Altra grana Pd: scoppia la rivolta degli esclusi

I sottosegretari non riconfermati attaccano la segreteria. "Non abbiamo più un ruolo strategico". Fuoco incrociato su Orlando

Nicola Zingaretti (ImagoE)

Nicola Zingaretti (ImagoE)

Nel Pd, ormai, ogni giorno ha la sua pena. Ieri è stata la giornata della ‘rivolta degli esclusi’ o meglio delle ‘escluse’. Trattasi delle ormai ex sottosegretarie Sandra Zampa (Salute) e Alessia Morani (Mise) che accusano Zingaretti perché 1) "non mi ha fatto neppure una telefonata per motivare la mia esclusione" e 2) "di aver perso un ruolo strategico", che si tratti della Sanità o, appunto, del Mise. Non che altri esclusi maschi covino minori rancori. Antonio Misiani, già viceministro al Mef, e Matteo Mauri, sottosegretario all’Interno, ancora non si capacitano del perché sono stati fatti fuori. E così pure tutti gli orlandiani (Martella) sono stati fatti fuori. Entra in tackle scivolato pure un ex big di peso, Gianni Cuperlo: "Molteni (sottosegretario agli Interni in quota Lega, ndr) è bravo e conosce la struttura, ma ci deve preoccupare ancora di più.
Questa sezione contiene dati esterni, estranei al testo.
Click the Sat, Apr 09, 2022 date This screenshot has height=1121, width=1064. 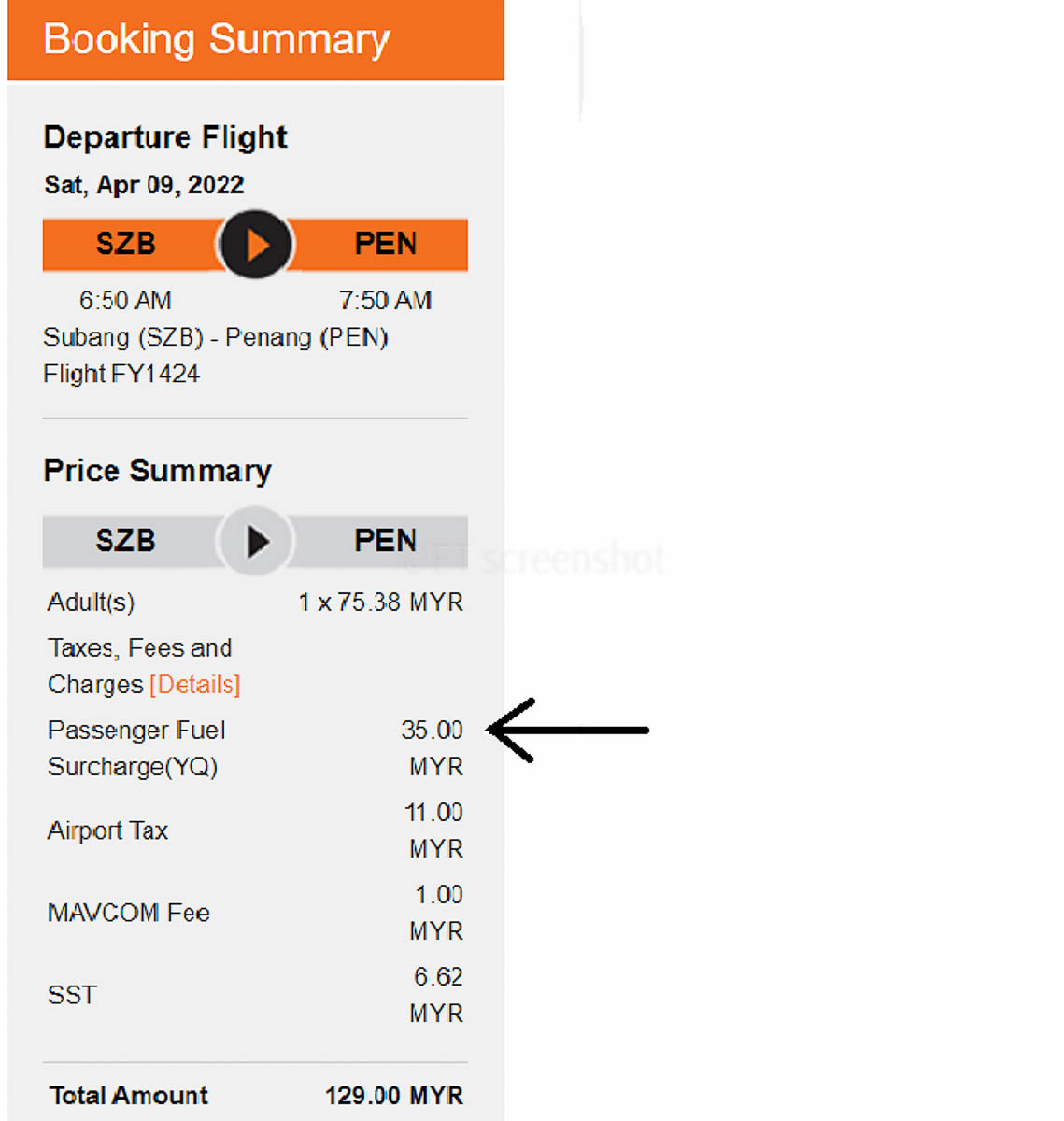(x=144, y=185)
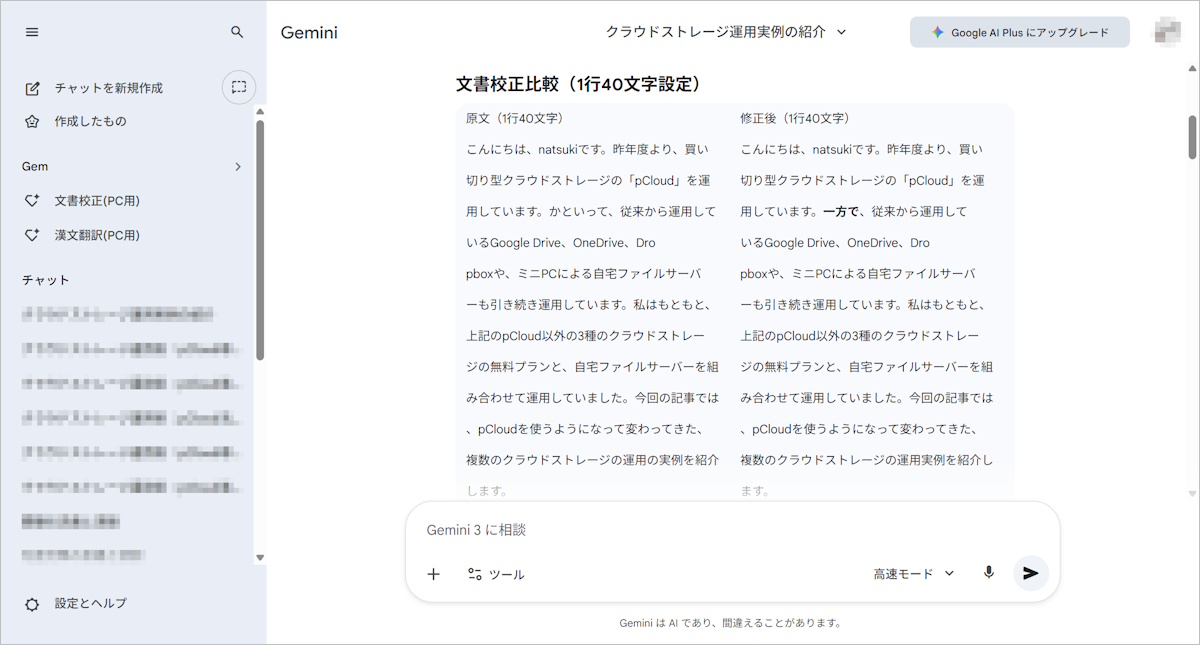Open a temporary chat using the corner-frame icon
Image resolution: width=1200 pixels, height=645 pixels.
click(x=238, y=88)
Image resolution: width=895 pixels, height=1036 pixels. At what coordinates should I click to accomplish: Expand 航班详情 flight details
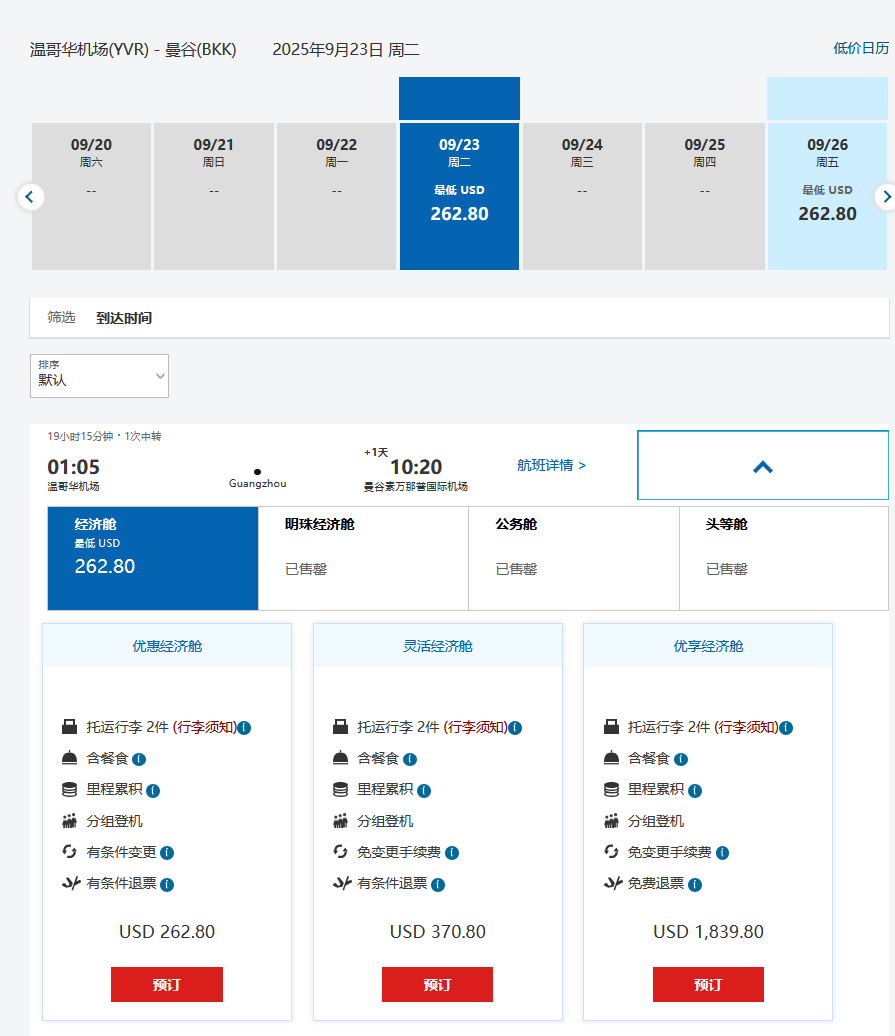pyautogui.click(x=551, y=465)

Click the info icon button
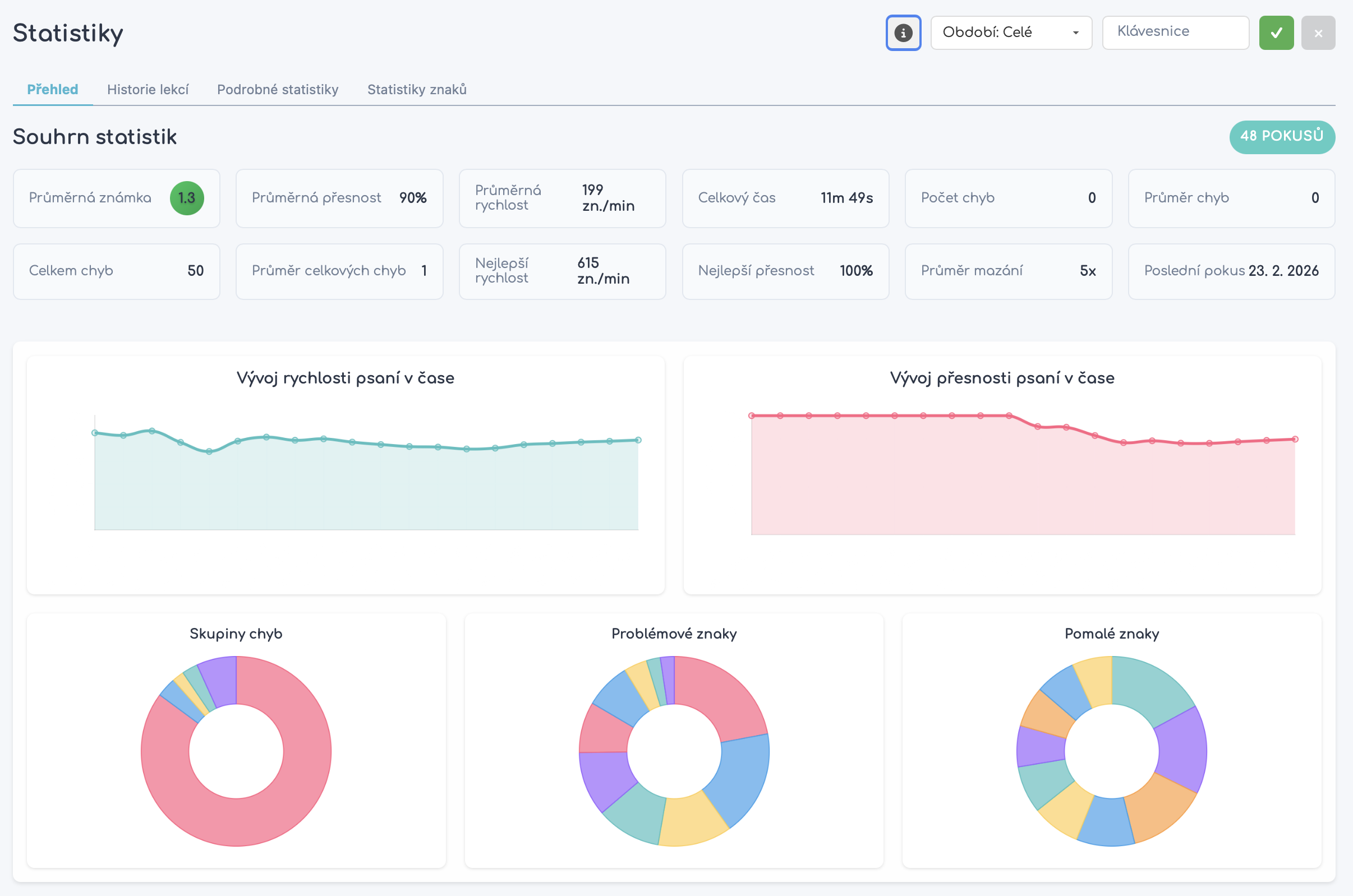(903, 33)
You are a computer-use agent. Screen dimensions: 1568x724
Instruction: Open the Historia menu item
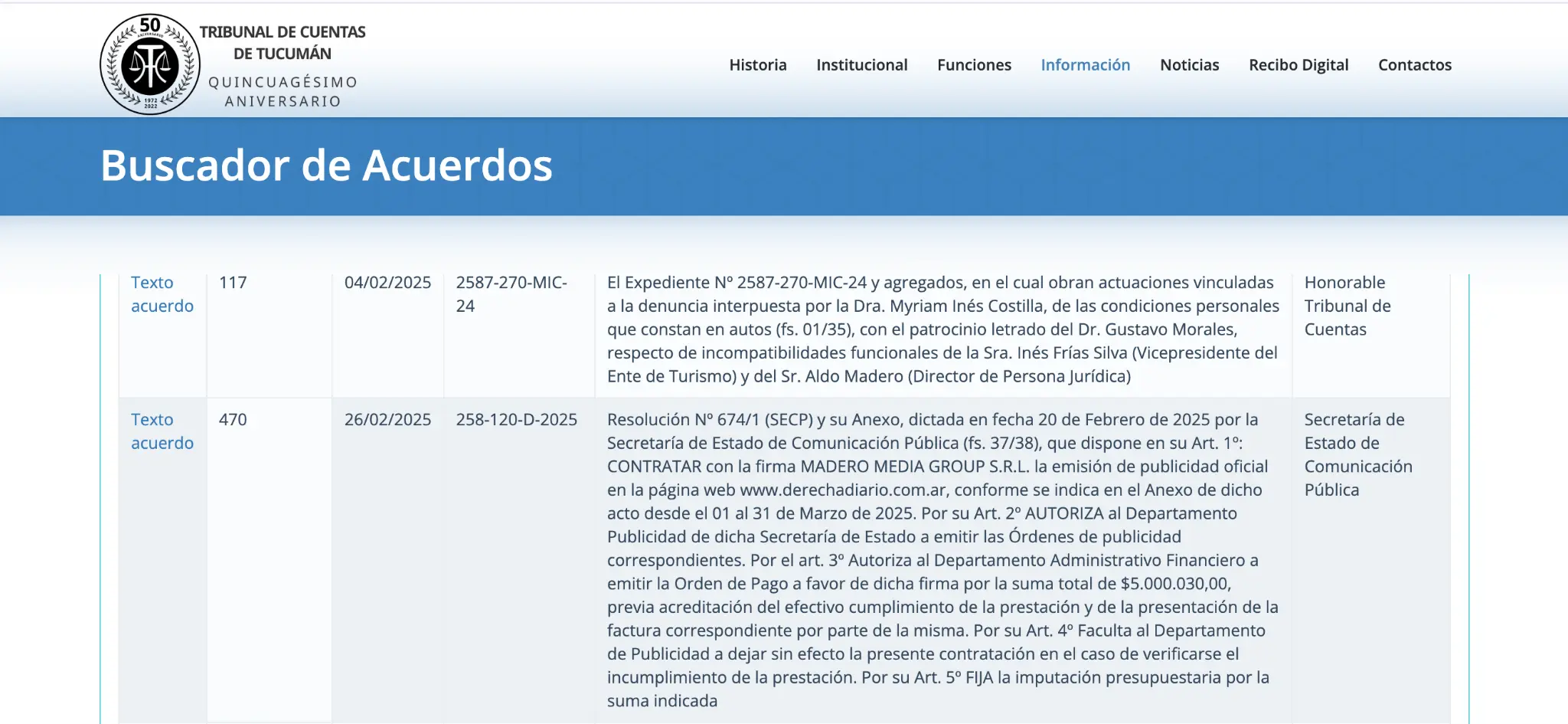[758, 65]
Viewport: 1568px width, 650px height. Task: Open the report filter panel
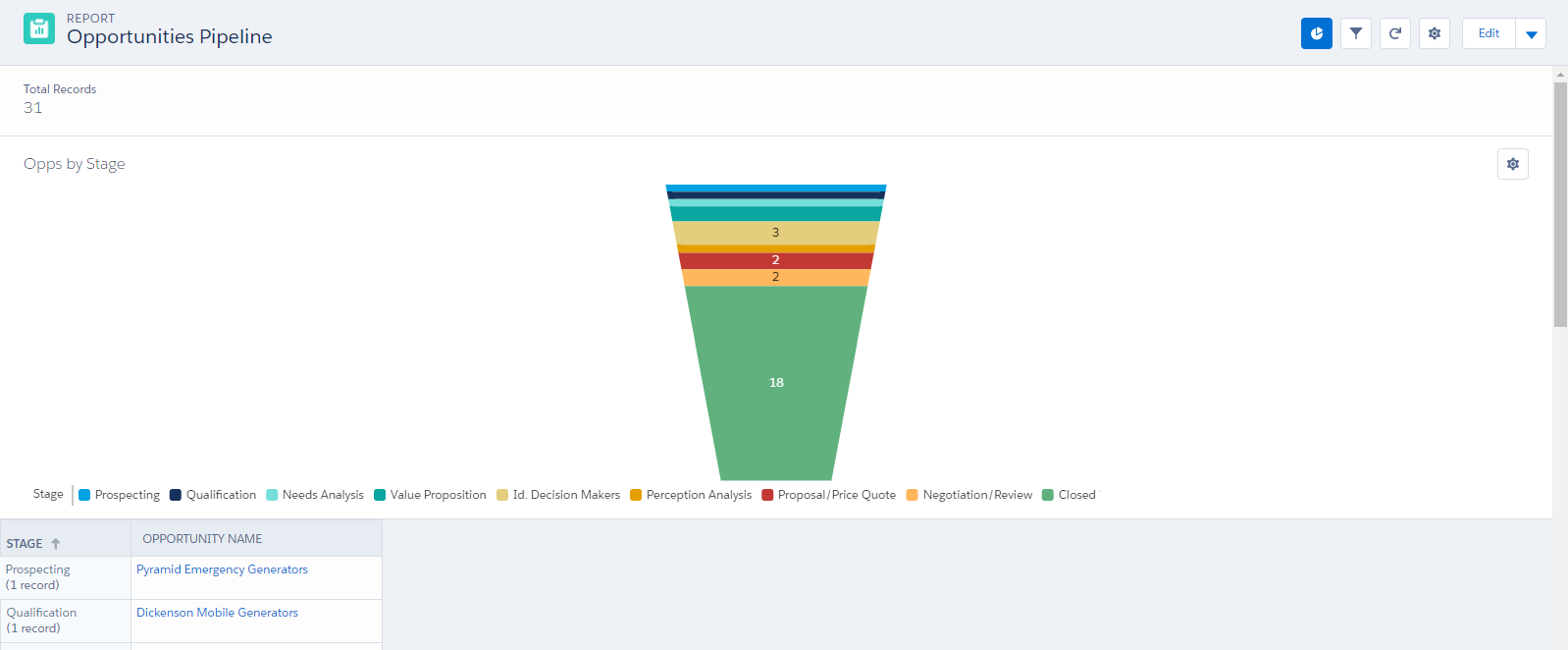[x=1355, y=33]
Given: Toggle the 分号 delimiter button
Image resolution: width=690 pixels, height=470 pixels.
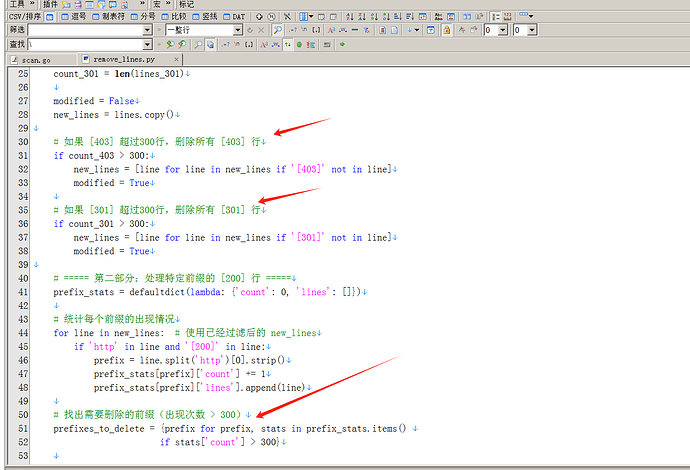Looking at the screenshot, I should pyautogui.click(x=148, y=17).
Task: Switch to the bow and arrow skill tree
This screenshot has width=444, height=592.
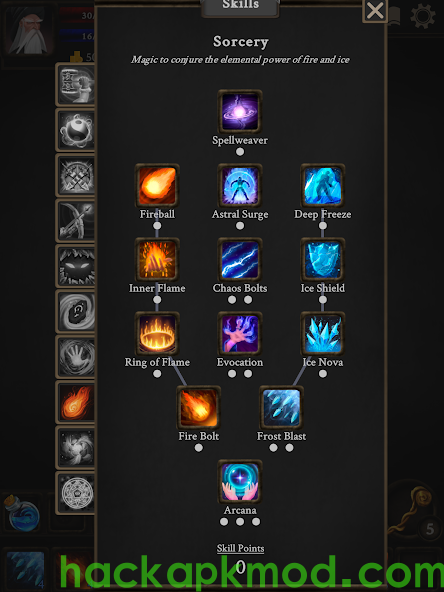Action: tap(75, 221)
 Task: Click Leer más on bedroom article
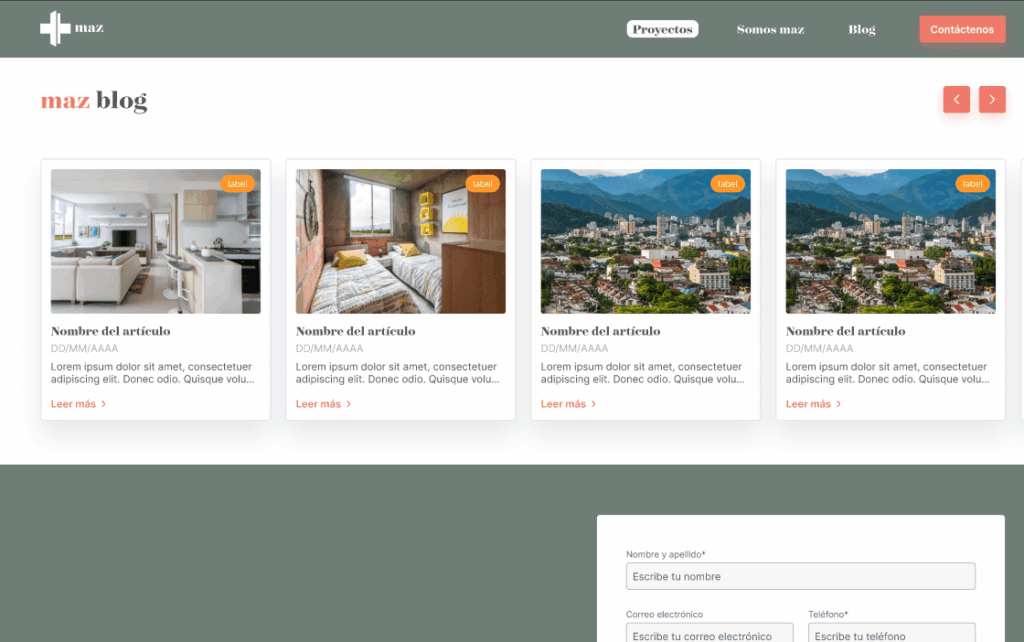(x=323, y=404)
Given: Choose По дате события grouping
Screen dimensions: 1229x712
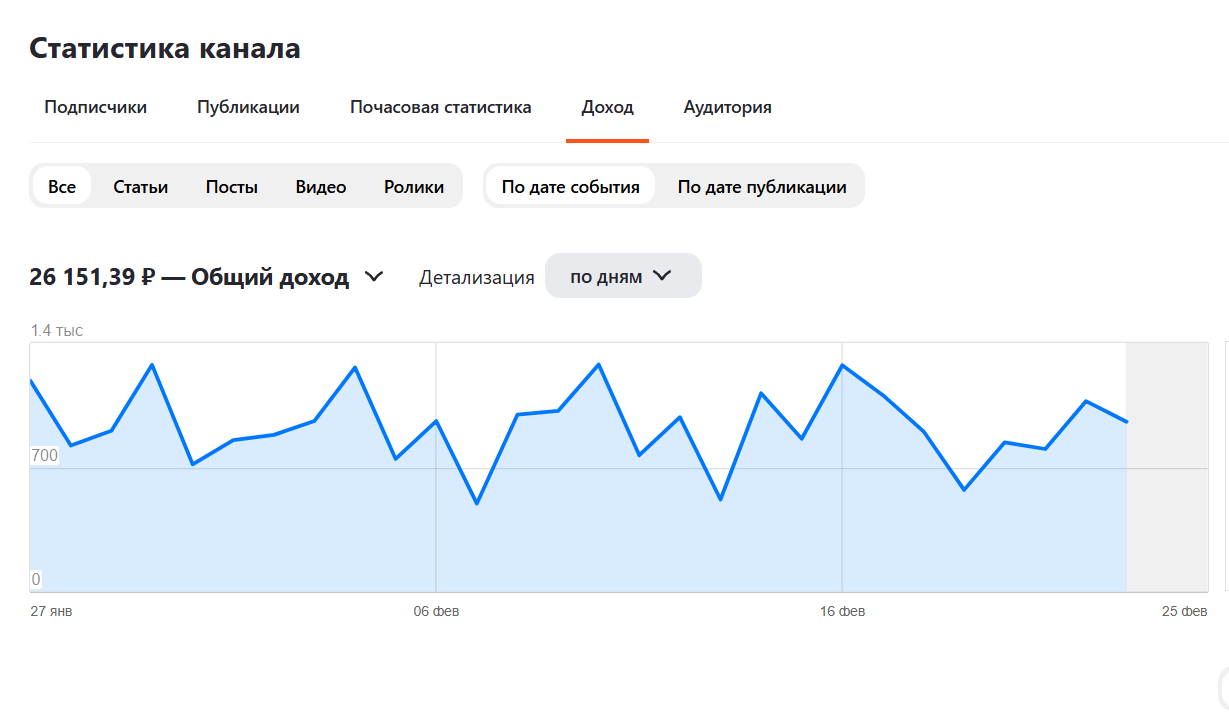Looking at the screenshot, I should tap(570, 187).
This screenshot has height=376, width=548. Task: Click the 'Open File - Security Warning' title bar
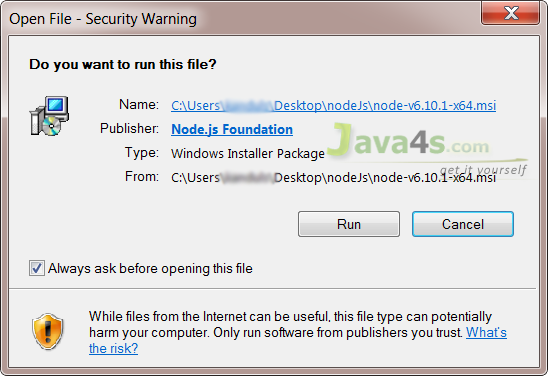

C’è il rischio che la destra resusciti la miscela di propaganda e disumanità dei suoi vecchi decreti Sicurezza".

Infine, arriva pure la stoccata del sindaco di Firenze, Dario Nardella, che lamenta "l’assenza dei toscani dal governo". In più, a spargere sale sulle ferite, ecco l’intervista che il capogruppo dem al Senato, Andrea Marcucci, dà al Foglio. Papale papale, Marcucci – toscanaccio di Base riformista – dice che "al posto di Orlando (oggi ministro e, ancora, vicesegretario di Zingaretti) mi sarei già dimesso. La ex vicesegretaria, Paola De Micheli ha lasciato quando è andata a fare il ministro ai Trasporti". Poi, non soddisfatto dei colpi di fioretto, affonda di sciabola: chiede, di fatto, un congresso anticipato, "una necessità riconosciuta da tutti", e tesse le lodi di Stefano Bonaccini, governatore dell’Emilia-Romagna, che "avrebbe la statura e l’autorevolezza per il ruolo di segretario".

Parole che, ovviamente, vengono vissute, al Nazareno, come una guerra di logoramento continua degli "ex renziani che vogliono riportare Renzi dentro il Pd". Per ora, in realtà, gli ex renziani di Base riformista – che terranno, la prossima settimana, una assemblea interna di corrente – preferiscono il wait and see. "Calma e gesso – spiega ad alcuni dei suoi il ministro Lorenzo Guerini – per chiedere il congresso c’è molto tempo e lavoro da fare e di certo non si può fare il congresso col Covid che soffia…".

Ma dentro la sua area in molti scalpitano. Spiega una fonte: "Usciremo da tutti gli organismi di gestione del Pd. La favoletta della segreteria unitaria per noi finisce qua". Resta "il" problema, cioè la nomina dei nuovi vicesegretari dem su cui l’Assemblea nazionale del 13 e 14 marzo dovrà ratificare, ma di cui si parlerà lunedì nel secondo tempo della Direzione del Pd. Zingaretti vuole, a tutti i costi, una donna (in pole c’è la ‘sua’ Cecilia D’Elia, romana) e, se proprio Orlando cederà il passo, un’altra donna. Ma è ormai improbabile che la ceda alle minoranze (la Fedeli o la Serracchiani, nel caso), è invece più facile si tratti dell’espressione dell’area Orlando (Rossomando) o dell’area Franceschini (Pinotti).